■ **Dataset entries**
^^^^^^^^
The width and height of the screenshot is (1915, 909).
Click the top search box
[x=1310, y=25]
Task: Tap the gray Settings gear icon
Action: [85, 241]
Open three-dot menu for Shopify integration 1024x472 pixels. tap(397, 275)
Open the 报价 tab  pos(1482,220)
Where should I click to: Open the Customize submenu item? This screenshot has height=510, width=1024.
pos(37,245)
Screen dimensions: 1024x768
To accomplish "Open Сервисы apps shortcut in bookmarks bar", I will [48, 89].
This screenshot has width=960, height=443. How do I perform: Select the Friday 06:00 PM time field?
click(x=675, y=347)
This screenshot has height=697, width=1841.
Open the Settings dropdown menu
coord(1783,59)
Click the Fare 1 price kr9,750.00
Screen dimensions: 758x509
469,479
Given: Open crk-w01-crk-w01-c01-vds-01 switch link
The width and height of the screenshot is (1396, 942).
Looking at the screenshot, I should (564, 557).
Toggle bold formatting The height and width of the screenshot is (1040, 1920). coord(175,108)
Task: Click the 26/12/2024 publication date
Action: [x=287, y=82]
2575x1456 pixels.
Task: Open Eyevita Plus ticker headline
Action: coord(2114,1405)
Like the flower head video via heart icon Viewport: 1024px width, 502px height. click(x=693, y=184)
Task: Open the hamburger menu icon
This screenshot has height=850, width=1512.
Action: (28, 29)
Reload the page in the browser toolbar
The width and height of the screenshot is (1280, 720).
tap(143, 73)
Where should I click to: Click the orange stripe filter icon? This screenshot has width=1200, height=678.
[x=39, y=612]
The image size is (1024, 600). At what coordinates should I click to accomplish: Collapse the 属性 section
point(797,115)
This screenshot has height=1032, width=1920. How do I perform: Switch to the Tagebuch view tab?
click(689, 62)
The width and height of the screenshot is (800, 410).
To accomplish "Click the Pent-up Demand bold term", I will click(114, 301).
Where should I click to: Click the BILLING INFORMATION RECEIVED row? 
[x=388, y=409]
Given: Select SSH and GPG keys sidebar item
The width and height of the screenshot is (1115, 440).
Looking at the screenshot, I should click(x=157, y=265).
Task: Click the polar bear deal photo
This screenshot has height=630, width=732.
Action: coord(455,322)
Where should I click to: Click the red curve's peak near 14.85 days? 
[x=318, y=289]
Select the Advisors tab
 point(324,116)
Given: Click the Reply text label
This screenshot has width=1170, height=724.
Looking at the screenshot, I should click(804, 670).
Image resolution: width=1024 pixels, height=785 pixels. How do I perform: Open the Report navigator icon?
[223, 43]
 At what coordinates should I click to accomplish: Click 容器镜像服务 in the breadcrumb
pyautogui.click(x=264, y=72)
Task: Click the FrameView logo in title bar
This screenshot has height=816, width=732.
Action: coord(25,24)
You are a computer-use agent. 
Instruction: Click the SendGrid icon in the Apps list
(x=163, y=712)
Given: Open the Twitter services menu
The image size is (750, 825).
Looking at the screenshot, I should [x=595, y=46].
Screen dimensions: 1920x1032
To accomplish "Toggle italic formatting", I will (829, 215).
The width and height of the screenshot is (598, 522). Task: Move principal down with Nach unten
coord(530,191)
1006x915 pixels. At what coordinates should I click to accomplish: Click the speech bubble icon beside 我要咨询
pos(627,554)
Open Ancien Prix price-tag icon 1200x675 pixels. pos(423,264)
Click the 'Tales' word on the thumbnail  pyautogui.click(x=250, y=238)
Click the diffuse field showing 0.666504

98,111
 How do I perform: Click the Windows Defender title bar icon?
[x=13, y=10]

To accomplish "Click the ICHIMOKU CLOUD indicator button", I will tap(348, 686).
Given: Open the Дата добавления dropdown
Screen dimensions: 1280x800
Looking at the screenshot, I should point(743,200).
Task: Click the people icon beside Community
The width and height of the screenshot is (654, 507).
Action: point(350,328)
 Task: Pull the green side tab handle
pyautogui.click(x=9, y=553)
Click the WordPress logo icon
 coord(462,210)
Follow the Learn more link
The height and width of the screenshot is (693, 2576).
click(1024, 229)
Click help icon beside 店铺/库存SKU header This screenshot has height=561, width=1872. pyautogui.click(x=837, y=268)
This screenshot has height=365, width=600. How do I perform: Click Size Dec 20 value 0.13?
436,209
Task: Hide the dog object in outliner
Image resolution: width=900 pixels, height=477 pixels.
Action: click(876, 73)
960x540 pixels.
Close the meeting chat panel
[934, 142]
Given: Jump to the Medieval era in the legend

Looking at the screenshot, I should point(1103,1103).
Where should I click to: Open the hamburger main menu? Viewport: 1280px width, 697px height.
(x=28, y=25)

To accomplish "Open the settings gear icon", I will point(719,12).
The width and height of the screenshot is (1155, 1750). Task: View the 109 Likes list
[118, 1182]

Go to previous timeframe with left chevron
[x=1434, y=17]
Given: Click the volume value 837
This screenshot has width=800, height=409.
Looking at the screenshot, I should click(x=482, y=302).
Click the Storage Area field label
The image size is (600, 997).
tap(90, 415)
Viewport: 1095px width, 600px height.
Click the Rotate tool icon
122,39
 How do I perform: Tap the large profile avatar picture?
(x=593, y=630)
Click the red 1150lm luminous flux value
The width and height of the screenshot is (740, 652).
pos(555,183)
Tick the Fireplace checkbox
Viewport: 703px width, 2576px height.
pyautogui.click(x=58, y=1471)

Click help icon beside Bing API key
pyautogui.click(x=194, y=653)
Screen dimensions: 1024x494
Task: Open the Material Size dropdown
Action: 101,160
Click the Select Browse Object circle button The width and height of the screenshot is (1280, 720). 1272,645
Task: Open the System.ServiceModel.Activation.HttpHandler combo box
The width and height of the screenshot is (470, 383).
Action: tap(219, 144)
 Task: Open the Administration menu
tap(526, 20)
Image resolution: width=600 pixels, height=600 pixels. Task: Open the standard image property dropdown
^^^^^^^^
Transcribe the records above exactly, beginning at the line that contains "The width and height of the screenshot is (1115, 440)." and ending with the line that contains "Click help icon beside 店铺/库存SKU", both included, and nothing else.

The width and height of the screenshot is (1115, 440).
Looking at the screenshot, I should click(x=157, y=265).
Task: Click the polar bear deal photo
This screenshot has height=630, width=732.
Action: coord(455,322)
Where should I click to: Click the red curve's peak near 14.85 days? 
[x=318, y=289]
Select the Advisors tab
 point(324,116)
Given: Click the Reply text label
This screenshot has width=1170, height=724.
Looking at the screenshot, I should click(804, 670).
Image resolution: width=1024 pixels, height=785 pixels. How do I perform: Open the Report navigator icon?
[223, 43]
 At what coordinates should I click to accomplish: Click 容器镜像服务 in the breadcrumb
pyautogui.click(x=264, y=72)
Task: Click the FrameView logo in title bar
This screenshot has height=816, width=732.
Action: coord(25,24)
You are a computer-use agent. 
Instruction: Click the SendGrid icon in the Apps list
(x=163, y=712)
Given: Open the Twitter services menu
The image size is (750, 825).
Looking at the screenshot, I should [x=595, y=46].
Screen dimensions: 1920x1032
To accomplish "Toggle italic formatting", I will (829, 215).
The width and height of the screenshot is (598, 522). Task: Move principal down with Nach unten
coord(530,191)
1006x915 pixels. At what coordinates should I click to accomplish: Click the speech bubble icon beside 我要咨询
pos(627,554)
Open Ancien Prix price-tag icon 1200x675 pixels. pos(423,264)
Click the 'Tales' word on the thumbnail  pyautogui.click(x=250, y=238)
Click the diffuse field showing 0.666504

98,111
 How do I perform: Click the Windows Defender title bar icon?
[x=13, y=10]

To accomplish "Click the ICHIMOKU CLOUD indicator button", I will tap(348, 686).
Given: Open the Дата добавления dropdown
Screen dimensions: 1280x800
Looking at the screenshot, I should point(743,200).
Task: Click the people icon beside Community
The width and height of the screenshot is (654, 507).
Action: point(350,328)
 Task: Pull the green side tab handle
pyautogui.click(x=9, y=553)
Click the WordPress logo icon
 coord(462,210)
Follow the Learn more link
The height and width of the screenshot is (693, 2576).
click(1024, 229)
Click help icon beside 店铺/库存SKU header This screenshot has height=561, width=1872. pyautogui.click(x=837, y=268)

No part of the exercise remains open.